-------- Given records --------

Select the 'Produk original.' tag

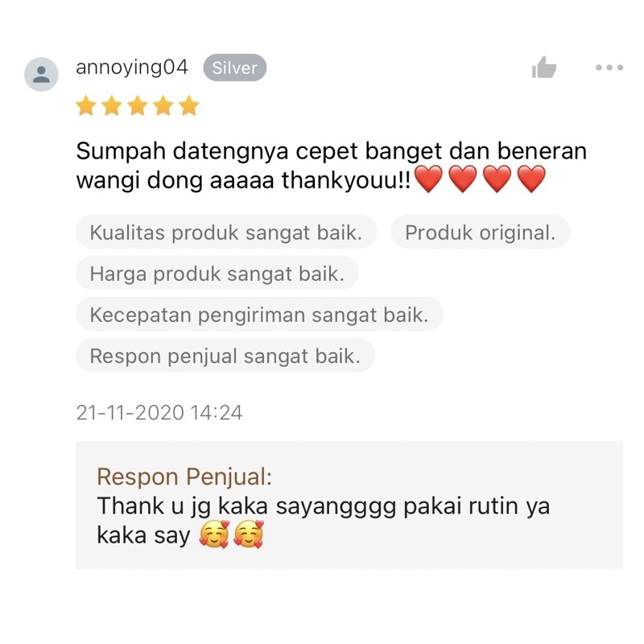481,232
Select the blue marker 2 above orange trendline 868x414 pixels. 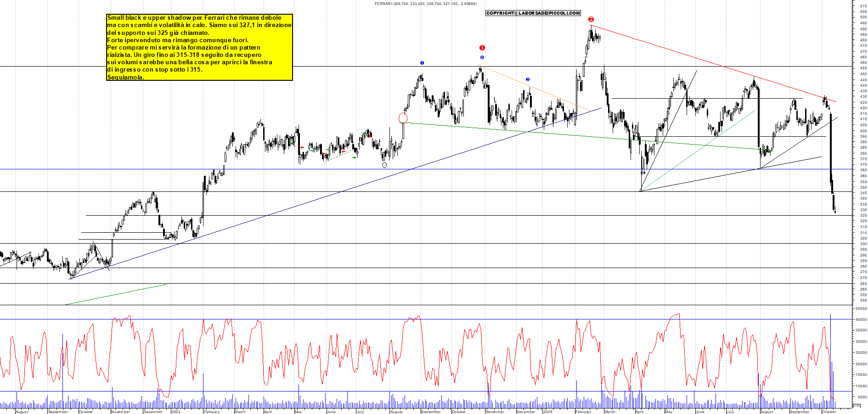(x=528, y=79)
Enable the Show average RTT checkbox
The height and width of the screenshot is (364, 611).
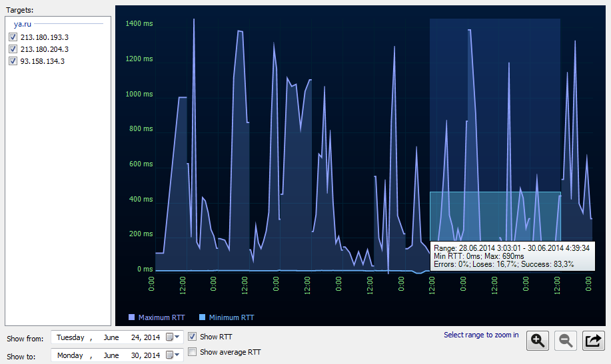coord(193,352)
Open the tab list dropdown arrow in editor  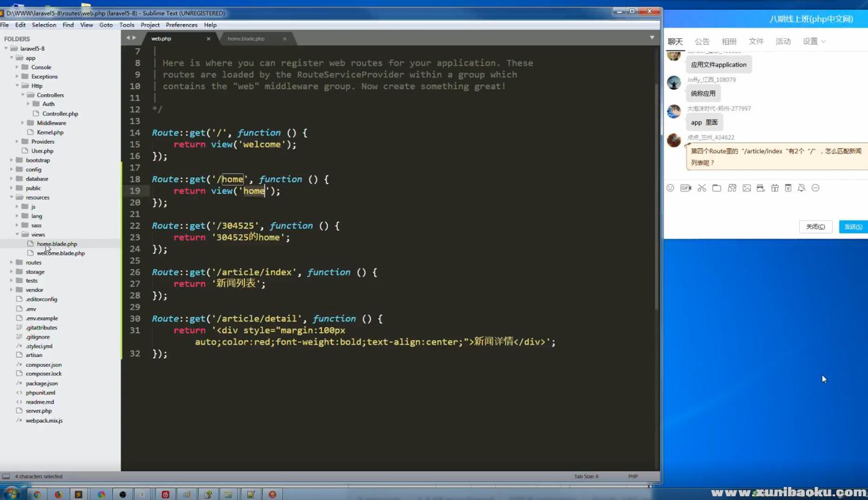pyautogui.click(x=652, y=38)
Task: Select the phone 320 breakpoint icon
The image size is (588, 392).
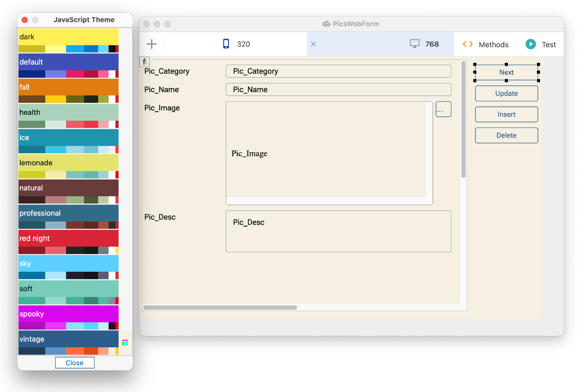Action: tap(226, 44)
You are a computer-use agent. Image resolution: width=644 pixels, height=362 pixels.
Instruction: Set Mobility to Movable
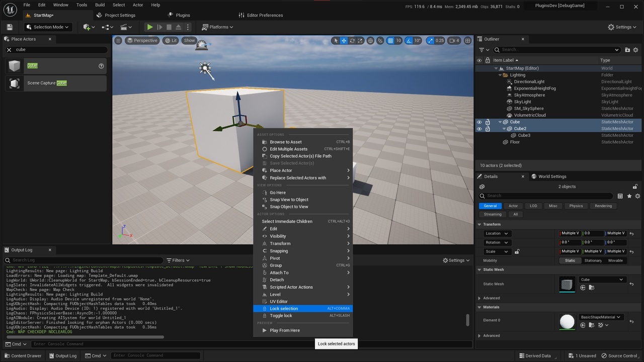coord(615,260)
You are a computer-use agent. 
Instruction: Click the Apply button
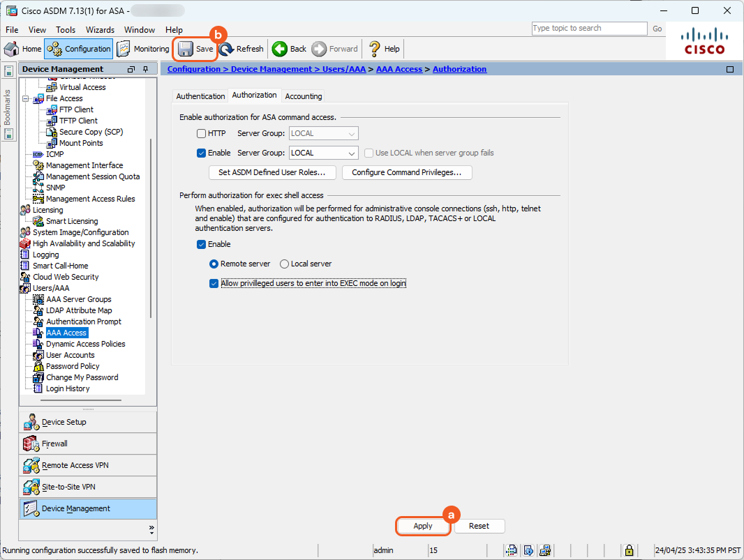tap(423, 526)
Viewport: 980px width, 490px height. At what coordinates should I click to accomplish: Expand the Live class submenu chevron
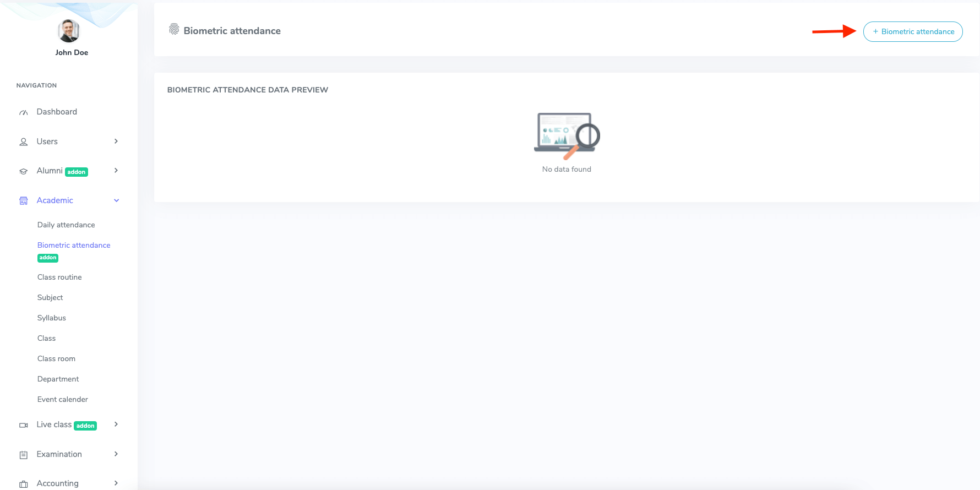(116, 424)
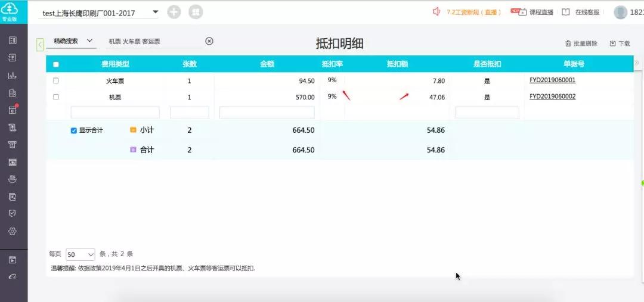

--------

▸ Your goal: Identify all lines in the records above with the word "agent".

▸ Solved exercise:
You are a computer-use agent. Image resolution: width=644 pixels, height=362 pixels.
You are a computer-use agent. 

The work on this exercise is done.